**Stored items:**
------------------------------------

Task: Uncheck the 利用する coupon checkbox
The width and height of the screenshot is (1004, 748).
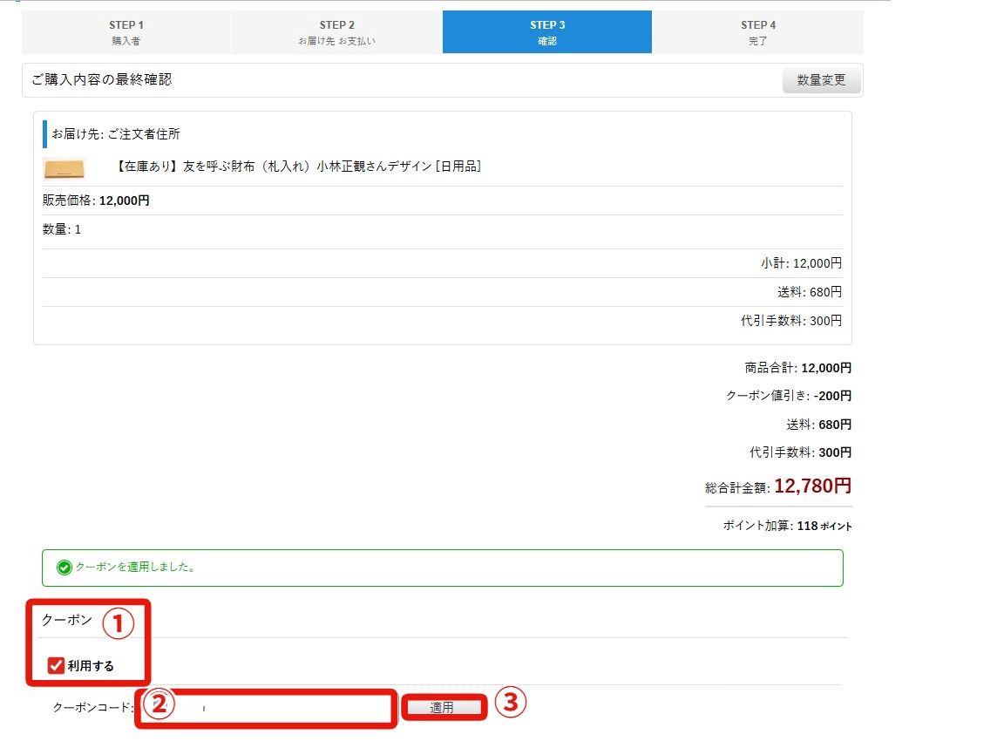Action: tap(57, 666)
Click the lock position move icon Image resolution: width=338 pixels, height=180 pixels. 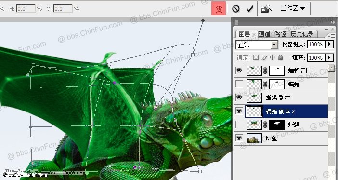(272, 57)
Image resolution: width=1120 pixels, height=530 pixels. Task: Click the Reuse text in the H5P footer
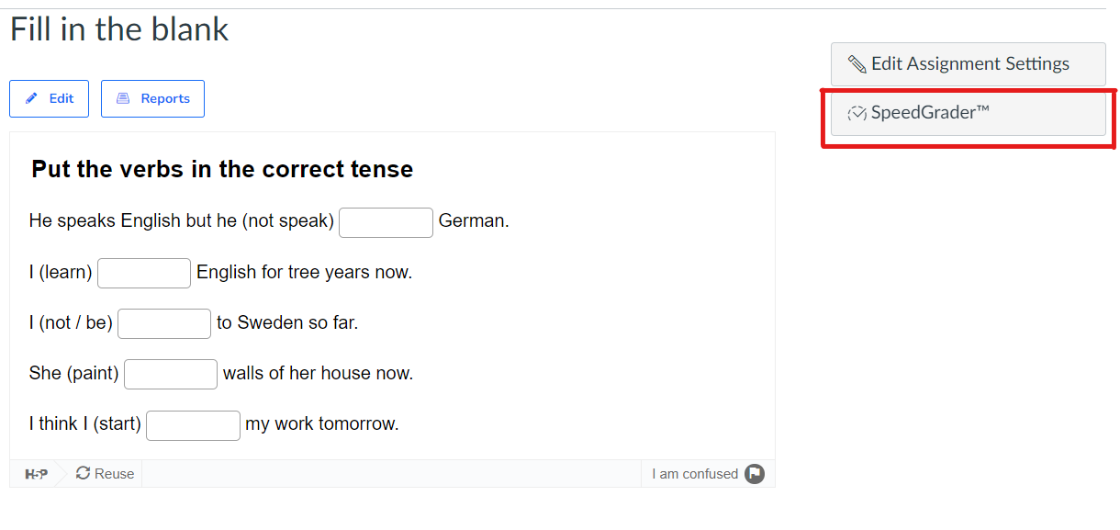pyautogui.click(x=114, y=474)
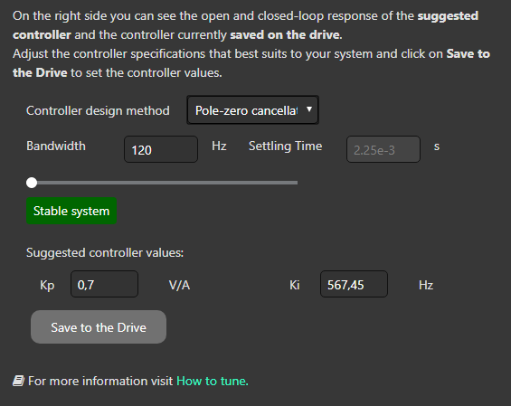Image resolution: width=511 pixels, height=406 pixels.
Task: Click the green Stable system badge
Action: click(71, 211)
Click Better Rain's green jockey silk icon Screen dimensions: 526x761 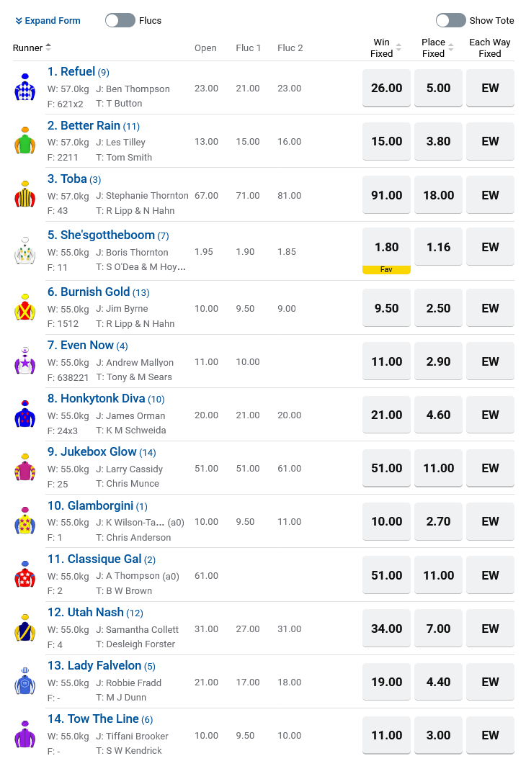pos(25,141)
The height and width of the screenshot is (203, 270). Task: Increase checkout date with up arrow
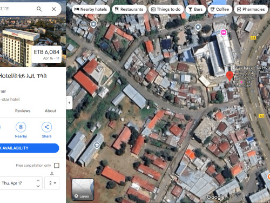click(38, 180)
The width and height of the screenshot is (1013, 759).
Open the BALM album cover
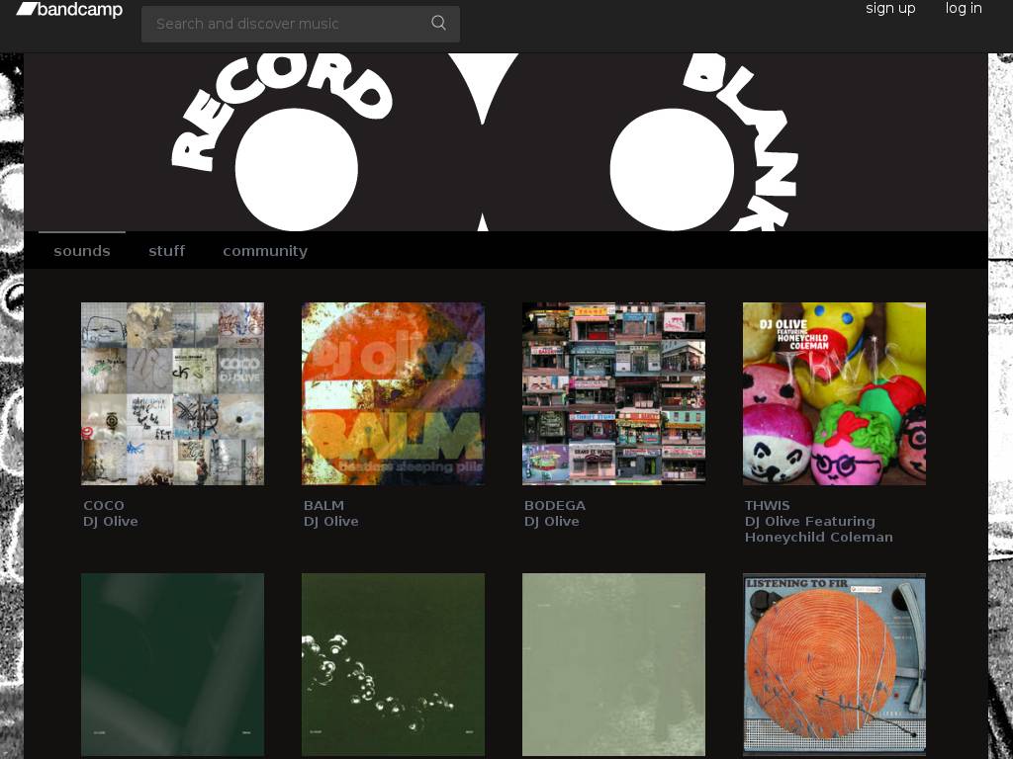click(x=393, y=393)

------------------------------------

**YOUR TASK:**
Your reply should consist only of the lines running from the line with "The height and" to the end of the entries, both included, copied exactly and without any pictures.

**EXERCISE SOLUTION:**
The height and width of the screenshot is (203, 270). Task: Increase checkout date with up arrow
click(38, 180)
The width and height of the screenshot is (1013, 759).
Open the BALM album cover
click(x=393, y=393)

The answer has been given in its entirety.